Boosting Vaccine Response in Autoimmune Rheumatic Disease Patients With Inadequate Seroconversion: An Analysis of the Immunogenicity of Vector-Based and Inactivated Vaccines

Background: An additional dose of COVID-19 vaccine is being offered to vaccinated people, especially those immunocompromised. The most widely available vaccines in India are the adenoviral vector -based AZD1222 (ChAdOx1 nCoV-19) and the heat -inactivated (BBV152). This study investigated the efficacy of both vaccines in patients with autoimmune rheumatic diseases (AIRD). Objectives: To compare final anti-SARS-CoV-2 antibody titers, neutralization of pseudovirions by these antibodies, and T cell responses between patients of AIRD who had received the third dose of AZD1222 and BBV152 vaccines. Methods: Patients with stable AIRD who had completed two doses of COVID-19 vaccination but had a suboptimal response (anti -receptor binding domain (RBD) antibody<212) were randomized (1:1) to receive either AZD1222 or BBV152 as a booster dose. Patients with previous hybrid immunity or those who developed COVID-19 during the trial were excluded. Antibody titers, neutralization of Wuhan and Omicron pseudovirions, and interferon release by T cells (enzyme -linked immunosorbent spot (ELISpot)) in response to the Spike antigen were measured four weeks after this booster dose.
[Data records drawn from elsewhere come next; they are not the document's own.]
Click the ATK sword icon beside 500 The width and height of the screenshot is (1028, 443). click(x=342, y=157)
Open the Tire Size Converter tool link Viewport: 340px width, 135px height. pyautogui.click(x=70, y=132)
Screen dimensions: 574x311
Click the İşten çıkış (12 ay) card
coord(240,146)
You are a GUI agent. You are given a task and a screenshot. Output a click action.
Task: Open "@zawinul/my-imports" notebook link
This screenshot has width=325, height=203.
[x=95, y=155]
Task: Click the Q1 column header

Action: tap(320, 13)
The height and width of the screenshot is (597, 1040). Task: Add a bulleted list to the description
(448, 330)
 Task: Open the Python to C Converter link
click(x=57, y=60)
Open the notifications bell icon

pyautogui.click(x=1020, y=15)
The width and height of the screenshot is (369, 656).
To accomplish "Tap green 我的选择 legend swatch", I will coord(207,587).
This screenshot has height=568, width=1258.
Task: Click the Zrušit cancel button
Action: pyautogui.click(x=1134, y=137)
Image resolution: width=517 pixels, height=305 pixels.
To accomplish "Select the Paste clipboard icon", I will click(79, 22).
Results: 146 were screened, 91 were randomized, and 67 were analyzed per protocol. The third dose improved antibody titers (p<0.001), neutralization of the Wuhan strain (p<0.001), and T cell interferon release (p<0.001) but not neutralization of the Omicron strain (p=0.24). Antibody titers were higher (p<0.005) after ADZ1222 boost (2,414 IU (interquartile range (IQR): 330-10,315)) than BBV1222 (347.7 IU (0.4-973)). Neutralization of the Wuhan stain was better (AZD1222: 76.6%(23.0-95.45) versus BBV152 (32.7% (0-78.9), p=0.03 by ANCOVA). Neutralization of Omicron (0 (0-28.4) vs 0 (0-4.8)) and T cell interferon release (57.0 IU (23.5-95) vs 50.5 IU (13.2-139)) were similar. Conclusion: The third dose improved all parameters of immunogenicity in AIRD patients with previous inadequate responses except Omicron neutralization. The vector -based vaccine exhibits notable efficacy, particularly in antibody titers and neutralizing the Wuhan strain.